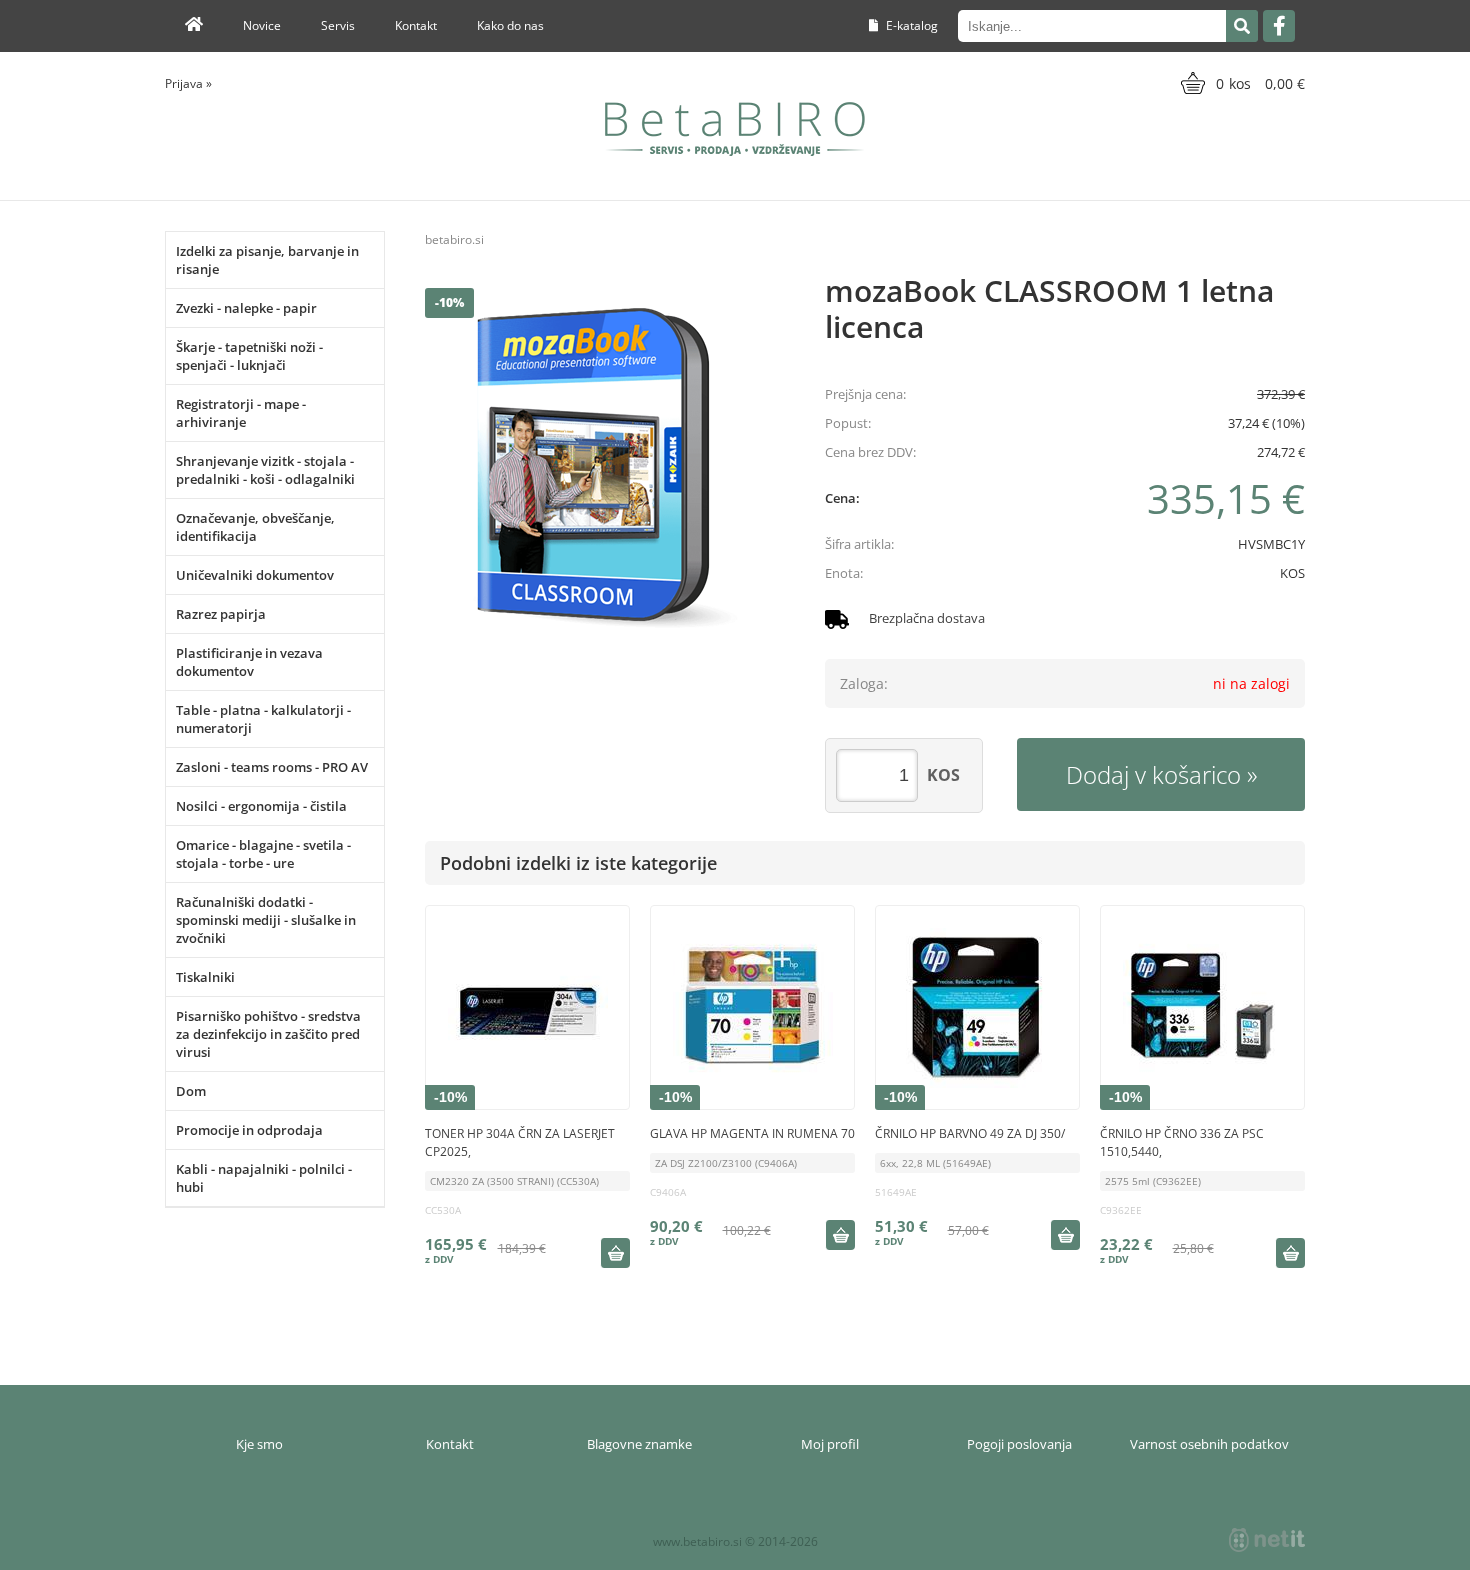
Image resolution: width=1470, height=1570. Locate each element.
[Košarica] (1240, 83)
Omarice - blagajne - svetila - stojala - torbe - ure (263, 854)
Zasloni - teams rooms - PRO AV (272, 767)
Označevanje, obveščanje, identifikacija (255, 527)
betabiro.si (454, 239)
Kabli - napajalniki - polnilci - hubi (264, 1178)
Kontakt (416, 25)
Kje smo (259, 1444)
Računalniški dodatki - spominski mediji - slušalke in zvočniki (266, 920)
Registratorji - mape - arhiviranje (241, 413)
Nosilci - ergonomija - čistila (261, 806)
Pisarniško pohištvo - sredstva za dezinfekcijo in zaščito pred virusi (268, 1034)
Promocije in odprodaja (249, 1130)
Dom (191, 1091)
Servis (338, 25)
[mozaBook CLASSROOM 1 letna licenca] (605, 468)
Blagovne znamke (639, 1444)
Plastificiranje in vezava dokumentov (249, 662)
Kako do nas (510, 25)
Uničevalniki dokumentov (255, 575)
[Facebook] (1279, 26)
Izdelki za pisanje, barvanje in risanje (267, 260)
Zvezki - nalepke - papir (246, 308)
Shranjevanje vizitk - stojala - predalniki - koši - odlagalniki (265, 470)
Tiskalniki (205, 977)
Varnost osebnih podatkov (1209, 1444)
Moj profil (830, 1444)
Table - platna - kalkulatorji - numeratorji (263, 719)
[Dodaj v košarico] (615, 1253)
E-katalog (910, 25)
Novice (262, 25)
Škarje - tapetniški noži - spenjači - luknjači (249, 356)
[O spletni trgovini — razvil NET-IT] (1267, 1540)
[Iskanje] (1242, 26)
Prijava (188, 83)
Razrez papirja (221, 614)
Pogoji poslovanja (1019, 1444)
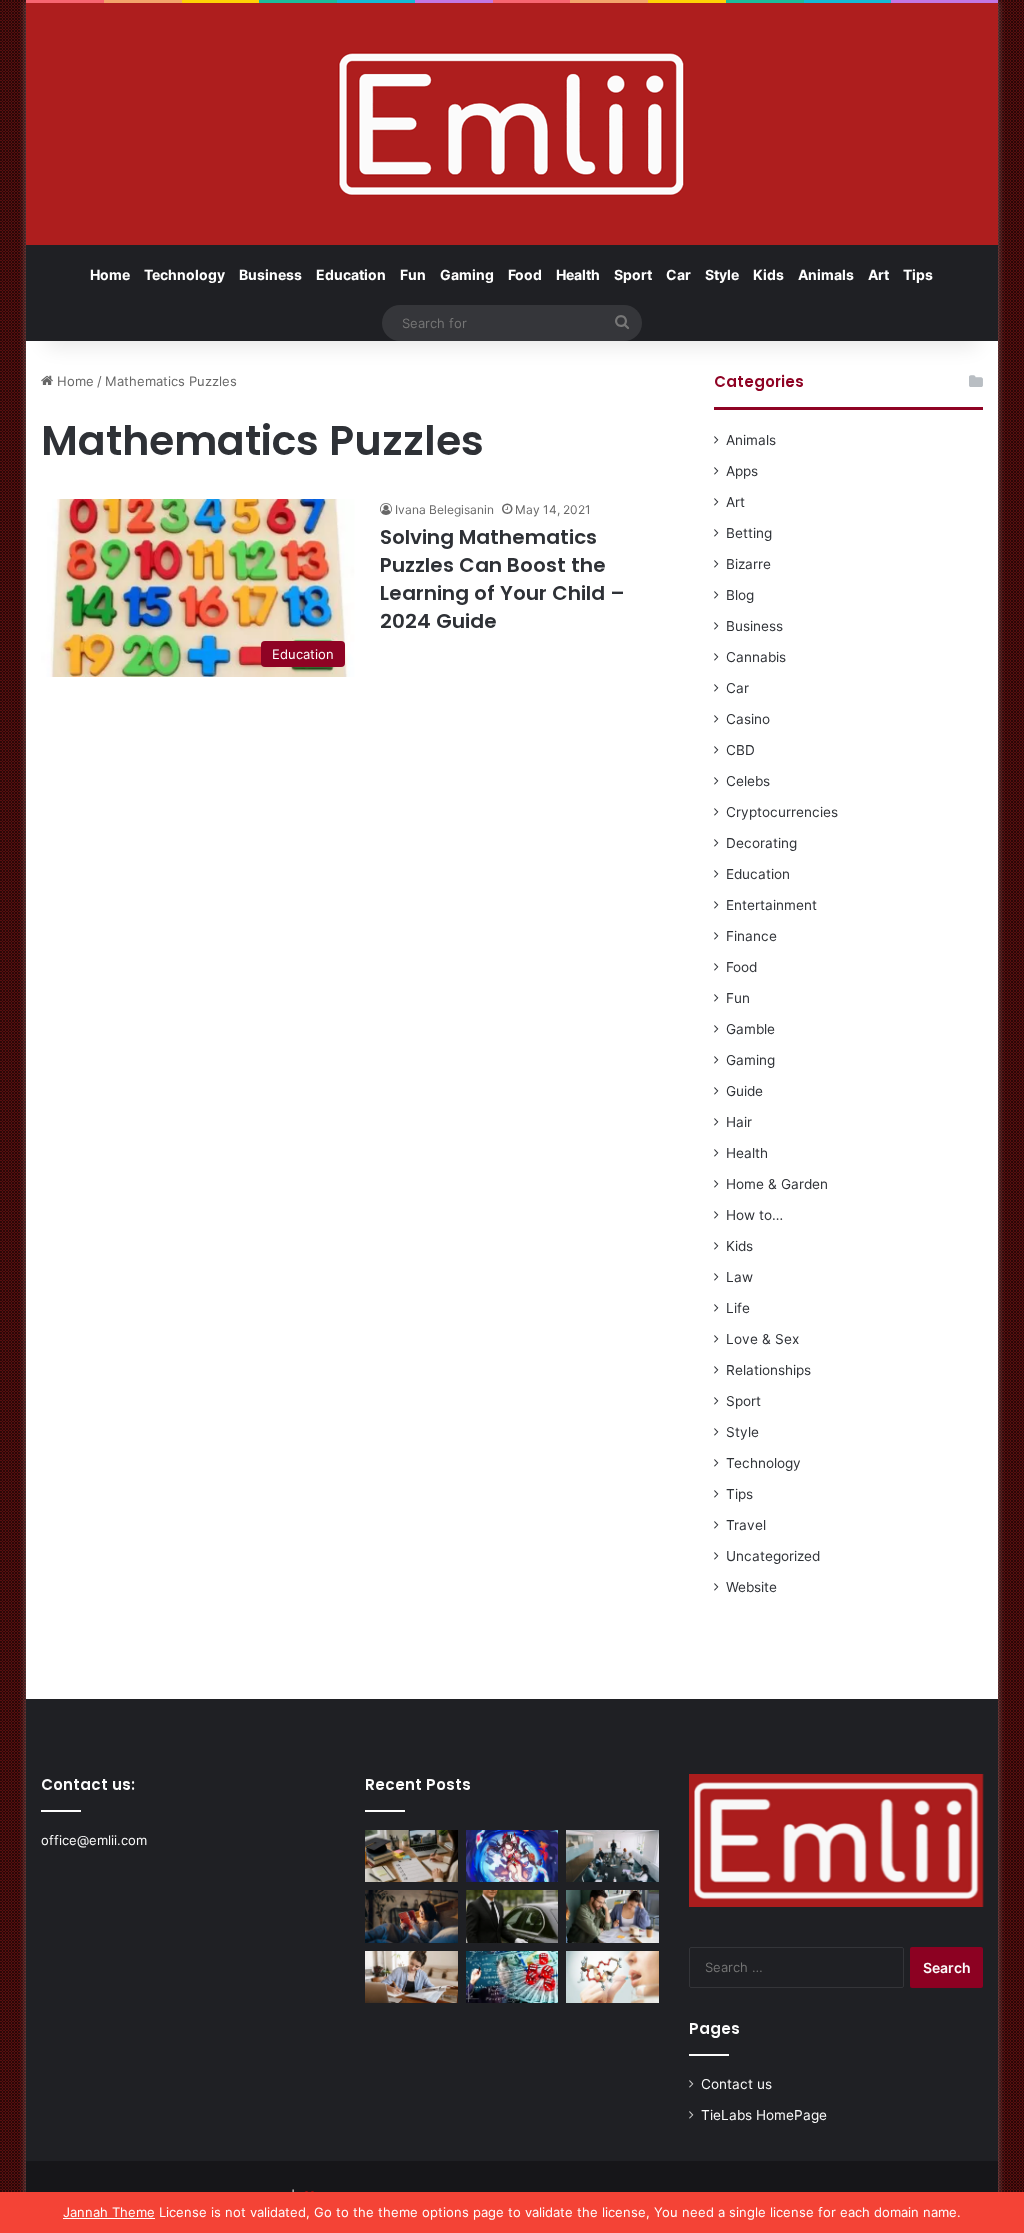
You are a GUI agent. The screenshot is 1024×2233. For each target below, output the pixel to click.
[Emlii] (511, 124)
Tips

- **Task goal**
Copy the entries exactly. Leave out the images.

- **The completed task**
Image resolution: width=1470, height=1570. Locate each element.
[Košarica] (1240, 83)
Omarice - blagajne - svetila - stojala - torbe - ure (263, 854)
Zasloni - teams rooms - PRO AV (272, 767)
Označevanje, obveščanje, identifikacija (255, 527)
betabiro.si (454, 239)
Kabli - napajalniki - polnilci - hubi (264, 1178)
Kontakt (416, 25)
Kje smo (259, 1444)
Računalniški dodatki - spominski mediji - slušalke in zvočniki (266, 920)
Registratorji - mape - arhiviranje (241, 413)
Nosilci - ergonomija - čistila (261, 806)
Pisarniško pohištvo - sredstva za dezinfekcijo in zaščito pred virusi (268, 1034)
Promocije in odprodaja (249, 1130)
Dom (191, 1091)
Servis (338, 25)
[mozaBook CLASSROOM 1 letna licenca] (605, 468)
Blagovne znamke (639, 1444)
Plastificiranje in vezava dokumentov (249, 662)
Kako do nas (510, 25)
Uničevalniki dokumentov (255, 575)
[Facebook] (1279, 26)
Izdelki za pisanje, barvanje in risanje (267, 260)
Zvezki - nalepke - papir (246, 308)
Shranjevanje vizitk - stojala - predalniki - koši - odlagalniki (265, 470)
Tiskalniki (205, 977)
Varnost osebnih podatkov (1209, 1444)
Moj profil (830, 1444)
Table - platna - kalkulatorji - numeratorji (263, 719)
[Dodaj v košarico] (615, 1253)
E-katalog (910, 25)
Novice (262, 25)
Škarje - tapetniški noži - spenjači - luknjači (249, 356)
[O spletni trgovini — razvil NET-IT] (1267, 1540)
[Iskanje] (1242, 26)
Prijava (188, 83)
Razrez papirja (221, 614)
Pogoji poslovanja (1019, 1444)
You are a GUI agent. The screenshot is 1024×2233. For each target below, output the pixel to click.
[Emlii] (511, 124)
Tips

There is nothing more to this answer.